The Democratic Party has taken control of the United States Congress by a thin majority. The November elections in the U.S saw a nearly unprecedented turnover in power.

Early in 2006, the right-wing Republican Party pinned its hopes on several political issues, immigration reform being one of them.

During the course of the year, the effort ended up in complete deadlock, without any significant legislation being passed. Generally, the American public refused to support some of the extreme anti-immigration measures put forth by the controlling political party.

Now that the left of center Democrats have taken control, one of their top agenda items is to rescue immigration reform from the ashes.

Clearly the U.S. requires numerous reform efforts in its immigration policy. The Democratic Party is looking at the more serious measures and throwing out the more extreme measures. Even before the new 110th Congress convened this week, they had begun bi-partisan efforts to find a reasonable and humane approach.

Last year, George Bush began making speeches using talking points from the Democratic platform. The Democrats are now poised to make him adhere to his words.

A guest worker program, increased H-1B quota caps, alternative regulations to allow more highly skilled immigrants, and a path toward citizenship are all measures they are attempting to get into legislation by April.

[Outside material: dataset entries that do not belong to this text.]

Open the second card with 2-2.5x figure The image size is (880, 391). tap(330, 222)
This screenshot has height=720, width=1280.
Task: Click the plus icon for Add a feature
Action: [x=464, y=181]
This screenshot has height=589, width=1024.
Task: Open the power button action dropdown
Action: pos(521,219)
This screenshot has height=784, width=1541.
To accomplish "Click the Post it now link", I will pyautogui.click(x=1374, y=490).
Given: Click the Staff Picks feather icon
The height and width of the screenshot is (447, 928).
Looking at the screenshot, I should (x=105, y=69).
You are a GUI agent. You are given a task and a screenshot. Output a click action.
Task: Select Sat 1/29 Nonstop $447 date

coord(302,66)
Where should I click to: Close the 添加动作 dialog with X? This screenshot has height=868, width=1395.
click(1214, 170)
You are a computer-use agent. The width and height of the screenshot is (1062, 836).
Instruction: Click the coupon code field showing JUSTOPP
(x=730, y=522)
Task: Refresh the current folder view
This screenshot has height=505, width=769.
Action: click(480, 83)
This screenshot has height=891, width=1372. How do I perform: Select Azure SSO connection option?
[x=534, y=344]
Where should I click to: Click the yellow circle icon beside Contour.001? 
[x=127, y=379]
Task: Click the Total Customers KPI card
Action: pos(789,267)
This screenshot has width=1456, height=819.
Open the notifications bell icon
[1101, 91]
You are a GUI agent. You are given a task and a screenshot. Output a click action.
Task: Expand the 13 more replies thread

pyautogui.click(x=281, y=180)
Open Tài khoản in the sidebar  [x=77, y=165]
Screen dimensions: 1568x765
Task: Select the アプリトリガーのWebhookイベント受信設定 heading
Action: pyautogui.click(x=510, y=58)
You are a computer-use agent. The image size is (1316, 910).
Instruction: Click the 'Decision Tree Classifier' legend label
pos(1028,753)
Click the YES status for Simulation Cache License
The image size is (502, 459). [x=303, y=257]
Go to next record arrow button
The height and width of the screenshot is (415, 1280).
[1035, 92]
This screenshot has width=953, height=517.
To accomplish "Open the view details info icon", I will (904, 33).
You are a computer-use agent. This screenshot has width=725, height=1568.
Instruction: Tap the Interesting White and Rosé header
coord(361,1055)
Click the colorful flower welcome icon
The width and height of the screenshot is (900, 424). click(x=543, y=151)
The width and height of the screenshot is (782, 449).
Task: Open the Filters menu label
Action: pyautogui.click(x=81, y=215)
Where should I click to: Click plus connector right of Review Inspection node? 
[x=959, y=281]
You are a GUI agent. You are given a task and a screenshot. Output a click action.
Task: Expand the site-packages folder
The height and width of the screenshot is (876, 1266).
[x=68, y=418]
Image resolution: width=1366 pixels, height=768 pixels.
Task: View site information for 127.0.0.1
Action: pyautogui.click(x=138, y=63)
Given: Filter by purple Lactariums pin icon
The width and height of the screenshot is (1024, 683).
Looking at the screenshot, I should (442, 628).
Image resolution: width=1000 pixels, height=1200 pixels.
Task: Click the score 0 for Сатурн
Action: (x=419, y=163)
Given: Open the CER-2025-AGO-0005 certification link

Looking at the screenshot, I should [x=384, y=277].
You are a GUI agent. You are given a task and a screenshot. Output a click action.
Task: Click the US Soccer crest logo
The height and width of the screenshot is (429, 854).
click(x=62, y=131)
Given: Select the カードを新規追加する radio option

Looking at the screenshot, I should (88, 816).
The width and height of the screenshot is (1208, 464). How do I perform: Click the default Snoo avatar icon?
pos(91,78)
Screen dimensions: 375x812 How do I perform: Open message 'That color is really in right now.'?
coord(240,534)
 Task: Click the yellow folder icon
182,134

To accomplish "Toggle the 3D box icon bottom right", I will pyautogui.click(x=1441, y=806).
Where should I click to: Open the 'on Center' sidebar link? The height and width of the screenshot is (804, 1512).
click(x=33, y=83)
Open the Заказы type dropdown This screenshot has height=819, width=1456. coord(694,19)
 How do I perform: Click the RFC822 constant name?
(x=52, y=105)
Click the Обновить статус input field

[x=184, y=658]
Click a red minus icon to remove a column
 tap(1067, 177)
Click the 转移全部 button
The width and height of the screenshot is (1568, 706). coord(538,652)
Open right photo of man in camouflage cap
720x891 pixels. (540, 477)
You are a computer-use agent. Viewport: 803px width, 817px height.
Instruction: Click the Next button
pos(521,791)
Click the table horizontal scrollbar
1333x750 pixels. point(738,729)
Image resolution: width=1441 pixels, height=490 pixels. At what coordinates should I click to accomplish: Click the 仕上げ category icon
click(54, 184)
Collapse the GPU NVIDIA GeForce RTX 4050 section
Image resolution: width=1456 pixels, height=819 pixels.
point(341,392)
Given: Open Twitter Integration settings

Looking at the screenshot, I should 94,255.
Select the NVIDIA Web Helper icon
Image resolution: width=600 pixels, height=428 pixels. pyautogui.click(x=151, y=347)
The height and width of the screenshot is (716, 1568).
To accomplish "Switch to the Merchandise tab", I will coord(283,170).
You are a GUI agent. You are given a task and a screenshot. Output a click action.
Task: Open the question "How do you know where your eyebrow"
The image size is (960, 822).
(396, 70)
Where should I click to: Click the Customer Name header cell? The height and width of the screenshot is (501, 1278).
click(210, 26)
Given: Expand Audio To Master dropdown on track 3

And, regarding the USCIS, increased funding for systems upgrades and fully reviewed application forms will be a required part of that effort.

Republican efforts last year envisioned arresting up to 12 million illegal immigrants and deporting them from the country. Democratic efforts, with George Bush on record as supporting some of them, will now focus on some method of allowing law-abiding immigrants of questionable status to apply for and receive citizenship.

That means an estimated 10 million people, or more, possibly qualifying.

In addition, some form of guest worker program appears inevitable, although there will be vigorous debate in the upcoming year on the details.

Increasing the skilled worker quotas is nearly as inevitable. High technology industries in the U.S have been lobbying for some solution since the quotas were cut by more than 2/3's in 2004. While the actual H-1B quotas may not increase - or, not by much - there may be a number of new exemptions or possible quota increases in other categories.

Bill Gates of Microsoft has demanded an H-1B quota of 115,000 as recently as last fall. While the H-1B may not reach that number, it seems likely that the total opportunities under various exemptions and increased quotas in all categories may well exceed that number, perhaps even rivaling the 215,000 H-1B quota at the beginning of this century.